Eben Moglen’s neutron bomb therory of MySQL has some flaws

In a letter to the European Commission defending the Oracle acquisition of MySQL, Eben Moglen makes the following argument.

30. . . . Whether or not MySQL is a significant “competitive constraint” on the selling of Oracle 11, MySQL is an effective, indeed potentially lethal competitor for the much less powerful Microsoft product. For Sun, and a fortiori for Oracle, the rather scant dual-license revenue available from MySQL, or the long-term negative consequences from competition between MySQL and the top-drawer product line, must be significantly outweighed by the value of GPL’d MySQL, available at near-zero price, as a formidable competitor against Microsoft’s only database offering.

39. For these and other reasons, a decision by Oracle to keep MySQL nominally alive as an Oracle product but to actively discourage commons co-development is likely to fail. It would require investments, produce little revenue, abandon an opportunity to cause disproportionate competitive harm to Microsoft, and it would irreparably damage Oracle’s standing with the free and open source software communities on which it will be inclined to cooperate over other assets, including OpenOffice, OpenSolaris, and Java, which it has acquired from Sun Microsystems and in which it is also already significantly invested. Such a course is therefore neither rational nor likely to be successful, and I think it is reasonable to predict that it is not going to be tried.

Moglen effectively minimizes the notion that MySQL competes with the Oracle database offering, but sees MySQL as sort of a neutron bomb that will destroy Microsoft, while leaving Oracle intact, while Oracle continues to charge super high prices for its services.

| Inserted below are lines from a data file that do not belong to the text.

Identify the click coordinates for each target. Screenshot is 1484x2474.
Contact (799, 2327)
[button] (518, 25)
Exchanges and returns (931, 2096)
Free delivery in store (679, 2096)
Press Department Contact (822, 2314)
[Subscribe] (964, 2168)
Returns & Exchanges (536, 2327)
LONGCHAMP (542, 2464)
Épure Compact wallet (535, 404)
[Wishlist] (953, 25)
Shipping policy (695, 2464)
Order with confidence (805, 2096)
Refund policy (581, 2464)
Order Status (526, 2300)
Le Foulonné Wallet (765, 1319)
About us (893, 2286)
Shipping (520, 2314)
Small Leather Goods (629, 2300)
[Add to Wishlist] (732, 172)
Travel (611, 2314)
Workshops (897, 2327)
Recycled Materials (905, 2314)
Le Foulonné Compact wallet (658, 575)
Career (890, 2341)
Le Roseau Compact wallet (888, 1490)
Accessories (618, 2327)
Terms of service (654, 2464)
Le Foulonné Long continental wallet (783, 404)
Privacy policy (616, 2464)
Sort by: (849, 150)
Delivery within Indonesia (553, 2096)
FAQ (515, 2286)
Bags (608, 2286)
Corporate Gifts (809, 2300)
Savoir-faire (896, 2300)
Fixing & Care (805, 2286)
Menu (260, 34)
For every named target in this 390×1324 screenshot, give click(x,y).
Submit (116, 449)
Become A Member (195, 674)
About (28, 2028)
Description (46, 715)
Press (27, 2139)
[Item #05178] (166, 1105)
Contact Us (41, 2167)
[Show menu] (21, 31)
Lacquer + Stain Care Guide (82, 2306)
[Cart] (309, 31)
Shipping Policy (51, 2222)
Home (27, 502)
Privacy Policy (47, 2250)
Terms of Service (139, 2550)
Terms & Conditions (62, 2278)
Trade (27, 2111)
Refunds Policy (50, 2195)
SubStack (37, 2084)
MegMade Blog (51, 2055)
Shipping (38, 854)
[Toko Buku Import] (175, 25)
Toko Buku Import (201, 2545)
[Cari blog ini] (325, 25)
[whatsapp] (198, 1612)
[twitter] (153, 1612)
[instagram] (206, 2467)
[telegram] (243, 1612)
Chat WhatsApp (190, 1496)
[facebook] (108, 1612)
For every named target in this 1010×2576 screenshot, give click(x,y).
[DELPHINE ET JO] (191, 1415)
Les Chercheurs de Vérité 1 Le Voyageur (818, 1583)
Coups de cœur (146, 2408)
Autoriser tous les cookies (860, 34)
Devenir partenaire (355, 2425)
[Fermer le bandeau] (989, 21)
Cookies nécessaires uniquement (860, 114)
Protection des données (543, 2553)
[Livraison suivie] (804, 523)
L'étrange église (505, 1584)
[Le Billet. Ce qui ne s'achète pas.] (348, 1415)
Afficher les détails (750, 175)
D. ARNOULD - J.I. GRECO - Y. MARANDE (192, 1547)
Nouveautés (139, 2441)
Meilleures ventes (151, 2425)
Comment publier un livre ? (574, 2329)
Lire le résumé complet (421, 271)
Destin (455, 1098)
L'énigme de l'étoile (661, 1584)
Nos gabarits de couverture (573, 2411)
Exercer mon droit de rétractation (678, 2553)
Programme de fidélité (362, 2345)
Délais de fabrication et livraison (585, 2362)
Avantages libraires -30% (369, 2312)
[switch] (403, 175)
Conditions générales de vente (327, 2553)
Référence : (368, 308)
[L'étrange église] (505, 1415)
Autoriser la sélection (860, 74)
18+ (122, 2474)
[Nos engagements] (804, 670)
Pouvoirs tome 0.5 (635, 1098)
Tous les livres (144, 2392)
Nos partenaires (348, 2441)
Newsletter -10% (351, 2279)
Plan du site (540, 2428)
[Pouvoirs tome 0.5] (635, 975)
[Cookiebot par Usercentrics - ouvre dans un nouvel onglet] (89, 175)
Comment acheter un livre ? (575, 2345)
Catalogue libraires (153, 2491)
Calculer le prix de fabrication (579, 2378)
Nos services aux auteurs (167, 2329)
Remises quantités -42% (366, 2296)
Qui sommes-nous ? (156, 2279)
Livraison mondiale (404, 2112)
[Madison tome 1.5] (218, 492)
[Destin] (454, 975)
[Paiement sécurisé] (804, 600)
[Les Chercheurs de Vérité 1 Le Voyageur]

The problems with Moglen’s neutron bomb theory are obvious. Microsoft is already an effective and aggressive competitor to Oracle. To the extent that MySQL influences Microsoft, it will be in the short run to exert downward prices on the Microsoft product, which puts even more pressure on the Oracle’s pricing. If eventually MySQL can replace Microsoft’s as a free alternative doing what Microsoft does now, this can only put even more pressure on Oracle’s pricing.

In the view of KEI, if the government relations and sales departments of Oracle and Microsoft were not as politically powerful* as they are today, the U.S. government would already be mitigating many database services to free software platforms, including services that use MySQL. If MySQL is owned by a company that has a sales force issuing FUD against MySQL, it can’t be good for the future of MySQL.

In the end, Moglen’s defense of Oracle comes down to the claim that Oracle can’t harm MySQL users, even though it owns the MySQL company.

If the GPL license itself is as effective in protecting the public from anticompetitive conduct as Moglen asserts, then why would anyone ever bother to acquire MySQL? Why is MySQL, a unit with less than 100 employees and “scant revenue,” a deal breaker for Oracle?


* Why do 59 U.S. Senators write a letter defending the acquisition of MySQL?